## Exercise details
From the line with "Click the Refresh page icon" through the line with "The height and", inclusive, return each line of the data below exactly and leave the rest out.

## Record set
_ _ _

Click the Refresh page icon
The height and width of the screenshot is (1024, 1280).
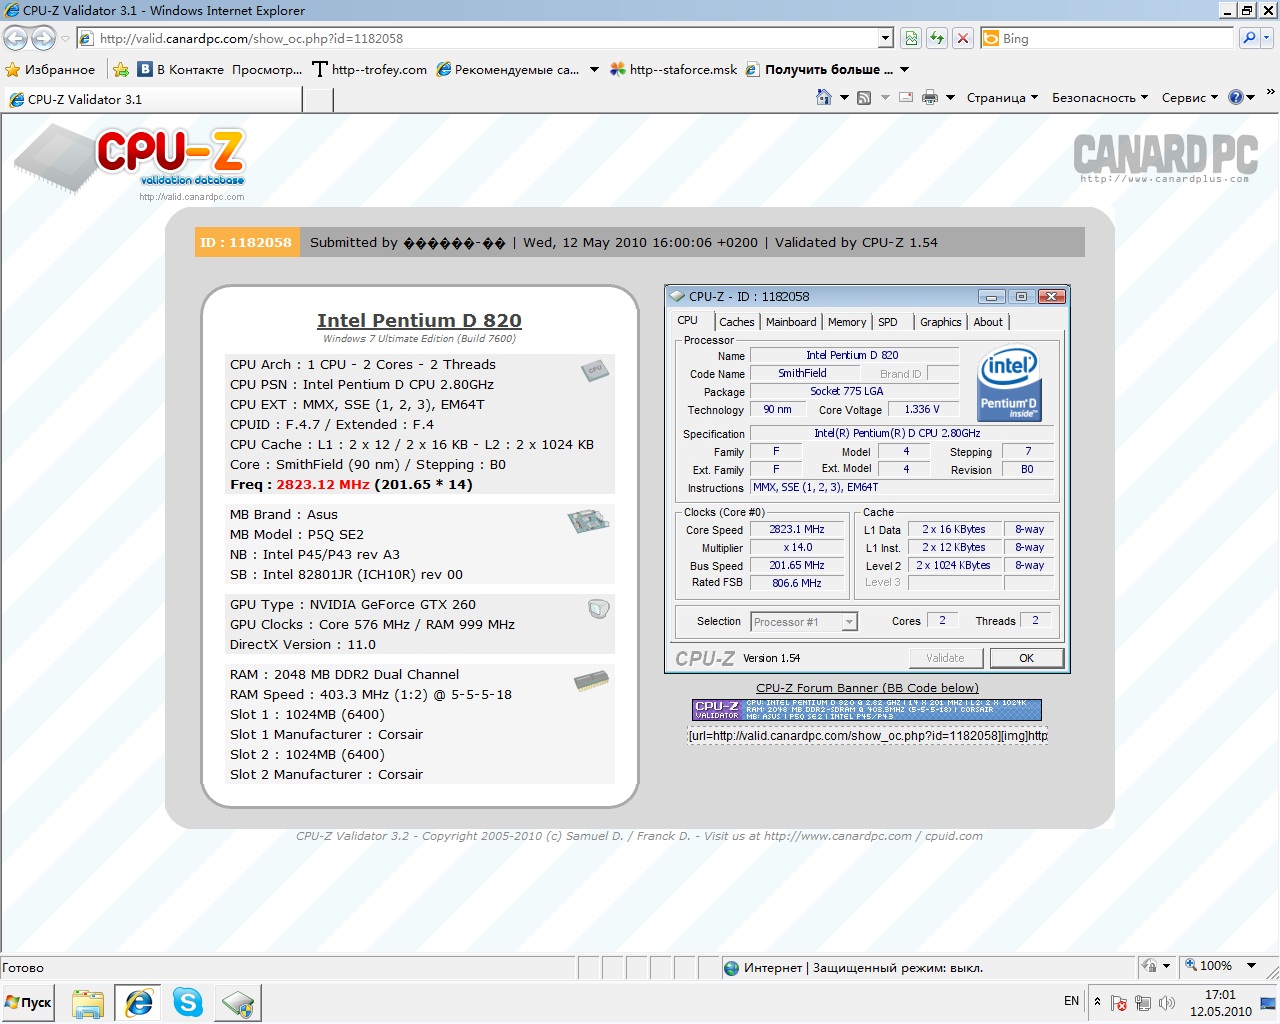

_ _ _

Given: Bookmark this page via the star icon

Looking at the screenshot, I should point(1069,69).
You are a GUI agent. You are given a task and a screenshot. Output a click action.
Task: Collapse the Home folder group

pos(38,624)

_ _ _

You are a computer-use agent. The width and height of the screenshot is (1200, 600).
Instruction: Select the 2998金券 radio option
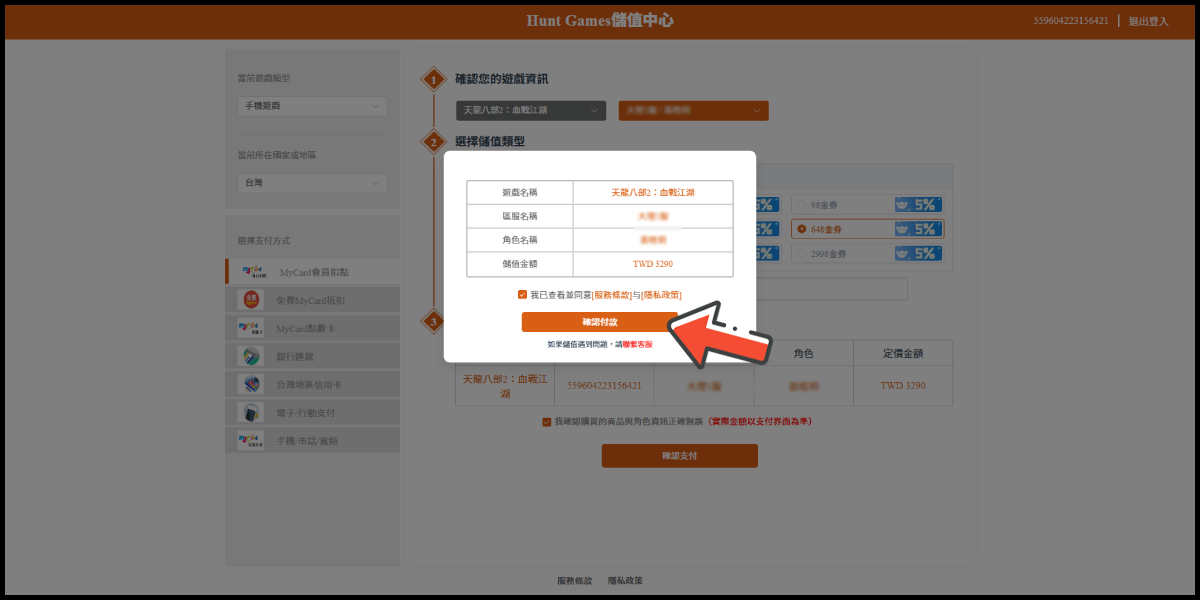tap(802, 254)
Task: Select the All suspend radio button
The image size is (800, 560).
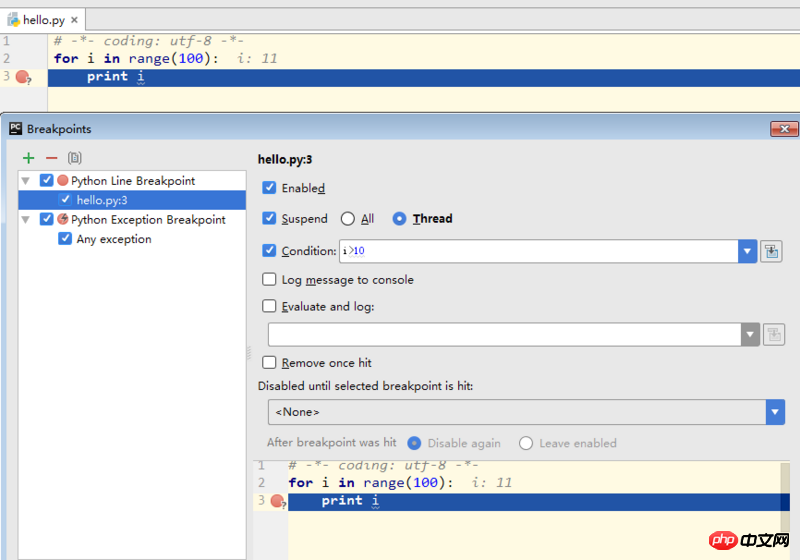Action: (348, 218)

_ _ _

## Answer for the task
Click the Refresh page icon
The height and width of the screenshot is (1024, 1280).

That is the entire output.